◆ Goal of the exercise:
Which of the lines below hold the word "about"? Pull each of them out.

Stored records:
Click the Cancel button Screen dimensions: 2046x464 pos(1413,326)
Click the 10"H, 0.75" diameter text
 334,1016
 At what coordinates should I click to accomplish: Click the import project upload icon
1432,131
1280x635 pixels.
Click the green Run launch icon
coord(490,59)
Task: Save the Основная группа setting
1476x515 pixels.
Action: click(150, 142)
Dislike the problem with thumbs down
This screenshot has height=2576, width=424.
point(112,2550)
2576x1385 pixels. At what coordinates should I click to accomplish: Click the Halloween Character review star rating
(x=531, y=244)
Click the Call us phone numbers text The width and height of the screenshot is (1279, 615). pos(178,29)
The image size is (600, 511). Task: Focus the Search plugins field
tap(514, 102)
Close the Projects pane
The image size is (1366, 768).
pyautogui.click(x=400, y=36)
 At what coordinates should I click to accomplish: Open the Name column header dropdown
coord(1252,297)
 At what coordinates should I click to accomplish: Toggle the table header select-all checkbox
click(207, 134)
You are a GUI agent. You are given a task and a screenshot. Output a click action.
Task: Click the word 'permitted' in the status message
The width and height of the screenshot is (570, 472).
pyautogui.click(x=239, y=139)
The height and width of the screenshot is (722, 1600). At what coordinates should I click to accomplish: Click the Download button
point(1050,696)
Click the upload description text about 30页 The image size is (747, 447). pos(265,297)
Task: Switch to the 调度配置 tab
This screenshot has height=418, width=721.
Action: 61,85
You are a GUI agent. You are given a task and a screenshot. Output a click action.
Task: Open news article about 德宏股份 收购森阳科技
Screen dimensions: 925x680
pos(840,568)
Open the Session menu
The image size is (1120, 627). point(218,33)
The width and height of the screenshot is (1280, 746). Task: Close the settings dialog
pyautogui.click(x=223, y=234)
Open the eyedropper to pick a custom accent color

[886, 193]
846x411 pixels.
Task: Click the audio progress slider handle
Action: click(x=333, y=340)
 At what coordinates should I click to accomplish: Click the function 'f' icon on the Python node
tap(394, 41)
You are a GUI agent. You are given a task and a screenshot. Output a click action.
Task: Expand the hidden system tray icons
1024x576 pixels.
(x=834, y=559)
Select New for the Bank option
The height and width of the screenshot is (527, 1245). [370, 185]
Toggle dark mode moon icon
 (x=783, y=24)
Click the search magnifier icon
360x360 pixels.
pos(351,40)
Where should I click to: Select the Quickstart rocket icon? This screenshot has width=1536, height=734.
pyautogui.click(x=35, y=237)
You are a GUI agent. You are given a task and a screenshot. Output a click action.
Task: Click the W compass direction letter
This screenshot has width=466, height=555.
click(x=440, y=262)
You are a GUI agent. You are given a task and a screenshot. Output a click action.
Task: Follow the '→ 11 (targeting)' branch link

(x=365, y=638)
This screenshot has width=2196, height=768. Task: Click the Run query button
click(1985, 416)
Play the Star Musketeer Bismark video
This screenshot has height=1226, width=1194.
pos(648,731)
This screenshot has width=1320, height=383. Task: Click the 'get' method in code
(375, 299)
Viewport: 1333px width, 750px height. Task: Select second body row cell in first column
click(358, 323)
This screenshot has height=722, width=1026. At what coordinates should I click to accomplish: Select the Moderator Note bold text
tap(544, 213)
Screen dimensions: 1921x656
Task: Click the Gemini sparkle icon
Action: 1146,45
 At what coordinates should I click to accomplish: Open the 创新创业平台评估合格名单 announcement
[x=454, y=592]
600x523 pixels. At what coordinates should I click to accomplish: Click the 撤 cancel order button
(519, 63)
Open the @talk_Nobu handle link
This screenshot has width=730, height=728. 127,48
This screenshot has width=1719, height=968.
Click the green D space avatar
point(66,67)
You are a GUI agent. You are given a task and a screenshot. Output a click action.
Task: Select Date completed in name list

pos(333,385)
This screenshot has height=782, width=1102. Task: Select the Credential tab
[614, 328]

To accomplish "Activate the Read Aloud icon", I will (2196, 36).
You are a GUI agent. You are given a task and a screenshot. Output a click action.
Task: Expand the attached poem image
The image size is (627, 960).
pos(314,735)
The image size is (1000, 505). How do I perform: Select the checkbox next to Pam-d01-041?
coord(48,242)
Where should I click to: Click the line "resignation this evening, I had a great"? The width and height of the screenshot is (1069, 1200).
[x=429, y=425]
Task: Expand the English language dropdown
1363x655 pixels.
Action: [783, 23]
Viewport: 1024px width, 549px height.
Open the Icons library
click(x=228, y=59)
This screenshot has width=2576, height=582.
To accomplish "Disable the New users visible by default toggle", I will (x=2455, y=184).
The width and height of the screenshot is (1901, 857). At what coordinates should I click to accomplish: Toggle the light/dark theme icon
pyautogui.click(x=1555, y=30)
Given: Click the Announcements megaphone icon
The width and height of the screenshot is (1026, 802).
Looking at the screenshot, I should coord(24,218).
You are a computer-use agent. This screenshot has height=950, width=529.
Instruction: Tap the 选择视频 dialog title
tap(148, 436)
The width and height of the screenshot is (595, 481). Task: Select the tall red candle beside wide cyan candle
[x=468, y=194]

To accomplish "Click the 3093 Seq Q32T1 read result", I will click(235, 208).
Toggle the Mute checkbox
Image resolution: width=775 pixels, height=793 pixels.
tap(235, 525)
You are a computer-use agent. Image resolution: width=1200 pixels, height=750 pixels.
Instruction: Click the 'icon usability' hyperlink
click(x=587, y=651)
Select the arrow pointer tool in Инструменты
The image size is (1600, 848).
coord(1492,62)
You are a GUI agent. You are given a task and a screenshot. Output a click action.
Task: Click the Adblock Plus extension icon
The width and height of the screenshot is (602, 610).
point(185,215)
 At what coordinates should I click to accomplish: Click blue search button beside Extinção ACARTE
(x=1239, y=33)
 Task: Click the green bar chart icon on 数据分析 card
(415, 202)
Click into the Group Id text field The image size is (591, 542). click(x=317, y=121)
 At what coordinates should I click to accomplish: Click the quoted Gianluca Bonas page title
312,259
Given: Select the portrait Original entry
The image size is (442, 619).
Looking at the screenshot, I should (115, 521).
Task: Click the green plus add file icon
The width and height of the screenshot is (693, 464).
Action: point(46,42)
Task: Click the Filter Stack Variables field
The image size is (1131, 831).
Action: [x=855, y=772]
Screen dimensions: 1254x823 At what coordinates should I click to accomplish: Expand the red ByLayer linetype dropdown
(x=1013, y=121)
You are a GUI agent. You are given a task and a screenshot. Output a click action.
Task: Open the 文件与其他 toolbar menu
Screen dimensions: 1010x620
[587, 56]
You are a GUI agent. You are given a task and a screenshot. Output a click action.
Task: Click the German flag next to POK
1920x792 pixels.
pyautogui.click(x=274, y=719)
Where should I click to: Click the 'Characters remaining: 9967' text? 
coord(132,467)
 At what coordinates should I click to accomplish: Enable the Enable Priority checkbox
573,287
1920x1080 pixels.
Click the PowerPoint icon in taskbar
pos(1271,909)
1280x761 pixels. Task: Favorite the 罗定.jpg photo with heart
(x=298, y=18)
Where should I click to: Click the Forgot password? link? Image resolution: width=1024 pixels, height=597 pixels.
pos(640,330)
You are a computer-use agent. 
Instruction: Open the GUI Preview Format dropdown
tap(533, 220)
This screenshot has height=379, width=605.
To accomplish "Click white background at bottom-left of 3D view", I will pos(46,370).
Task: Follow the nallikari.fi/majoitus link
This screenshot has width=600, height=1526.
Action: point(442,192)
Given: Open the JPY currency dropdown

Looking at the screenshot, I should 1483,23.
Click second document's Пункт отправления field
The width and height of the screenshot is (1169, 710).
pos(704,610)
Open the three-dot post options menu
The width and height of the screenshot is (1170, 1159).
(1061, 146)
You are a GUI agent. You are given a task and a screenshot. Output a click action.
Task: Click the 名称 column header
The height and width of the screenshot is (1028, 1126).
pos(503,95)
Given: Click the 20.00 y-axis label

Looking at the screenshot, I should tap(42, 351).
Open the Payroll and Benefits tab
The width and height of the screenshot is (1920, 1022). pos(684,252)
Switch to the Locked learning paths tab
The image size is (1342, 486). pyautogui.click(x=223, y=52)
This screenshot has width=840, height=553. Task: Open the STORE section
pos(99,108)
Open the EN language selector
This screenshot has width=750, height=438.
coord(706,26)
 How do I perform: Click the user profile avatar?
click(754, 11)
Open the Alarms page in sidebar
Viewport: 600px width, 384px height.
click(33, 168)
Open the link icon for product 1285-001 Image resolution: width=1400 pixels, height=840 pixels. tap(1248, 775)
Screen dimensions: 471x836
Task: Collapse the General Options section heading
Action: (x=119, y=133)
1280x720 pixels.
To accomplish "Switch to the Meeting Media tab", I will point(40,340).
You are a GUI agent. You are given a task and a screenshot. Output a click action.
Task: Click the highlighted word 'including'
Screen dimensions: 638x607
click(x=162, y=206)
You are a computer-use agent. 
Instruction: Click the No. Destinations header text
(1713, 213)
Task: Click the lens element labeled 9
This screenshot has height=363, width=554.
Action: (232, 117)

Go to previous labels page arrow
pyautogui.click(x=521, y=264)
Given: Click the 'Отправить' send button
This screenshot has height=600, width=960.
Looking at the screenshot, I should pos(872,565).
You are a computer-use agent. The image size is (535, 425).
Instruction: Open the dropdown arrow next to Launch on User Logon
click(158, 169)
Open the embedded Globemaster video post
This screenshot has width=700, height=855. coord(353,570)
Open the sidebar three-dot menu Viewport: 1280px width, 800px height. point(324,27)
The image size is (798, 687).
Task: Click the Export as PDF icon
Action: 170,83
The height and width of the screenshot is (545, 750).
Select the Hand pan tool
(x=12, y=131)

◆ Result:
Click the upload description text about 30页 The image size is (747, 447). pos(265,297)
Task: Open news article about 德宏股份 收购森阳科技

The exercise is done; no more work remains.